A singular cell very much is a "life".
>They feel pain, which is a property of the neural system.
We know for a scientific fact today that plants can detect and even respond to stimulants like "pain", just not in the same way animals with nervous systems do.
Honestly, the only thing we understand about biology is that we understand almost nothing about it; and it's not for a lack of trying either. We really haven't gone beyond a very basic, distinctly human understanding of biology yet.
Basing judgments of cruelty on what are obviously just human biases with no objective basis serves to benefit nothing other than some humans' need to feel good about themselves. Saying we shouldn't test on live mice because its cruel but that testing on live cells isn't cruel is hypocritical and belies the vapid nature of the argument.
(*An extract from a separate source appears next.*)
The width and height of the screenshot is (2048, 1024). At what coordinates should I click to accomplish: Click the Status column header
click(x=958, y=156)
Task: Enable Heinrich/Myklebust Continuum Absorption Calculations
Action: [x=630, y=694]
Extending your argument, why then should we not test drugs and medical procedures on human beings, if there's no distinct difference from humans to rats to microbes? It's fairly obvious that if the objection to rounding up a bunch of human beings for use in sacrificial drug testing and other research is based on rights, ethics, morality,legality and so on, then why doesn't that concept of of ethical morality extend to clearly conscious animals?
Objectively I have no objections with tests on human subjects, humans are just another animal in the animal kingdom and just another living being like any other living being.
The only difference, if we can call it that because it's superficial, stems from human biases where humans are "one of us" whereas other species are "not us". That's it. From an objective perspective of living being, there is no difference between humans and other species including singular cell organisms.
Similarly, cell lines are known to have variations and make replication difficult, especially after a few passages at the lab. FBS also being essential to media but being notoriously difficult to standardize makes things even trickier.
Hmm saw article on c60 pills on lab mice it's effects on increasing life expectancy and bought bottles of it based on that scientific research... Just won't ever really know just got to try it on faith
With the increasing regulatory burden and outright outlawing of animal models in scientific research biological studies are moving to new far-abstracted models that are much cheaper, easier, higher N, and counterintuitively, way, way less predictive of the actual results in human bodies. Testing 1,000,000 compounds in single cell tests (or just chemical binding assays) in a micro-well array has less predictive power and useful outcome than testing 10 compounds in monkeys. At least when it comes to figuring out which things will work in human disease. The giant massively abstracted studies also generate false positives that waste time. But they do generate publications so they're selected for at the funding level.
That's part of the reason biological research was so much more productive per $ input last century.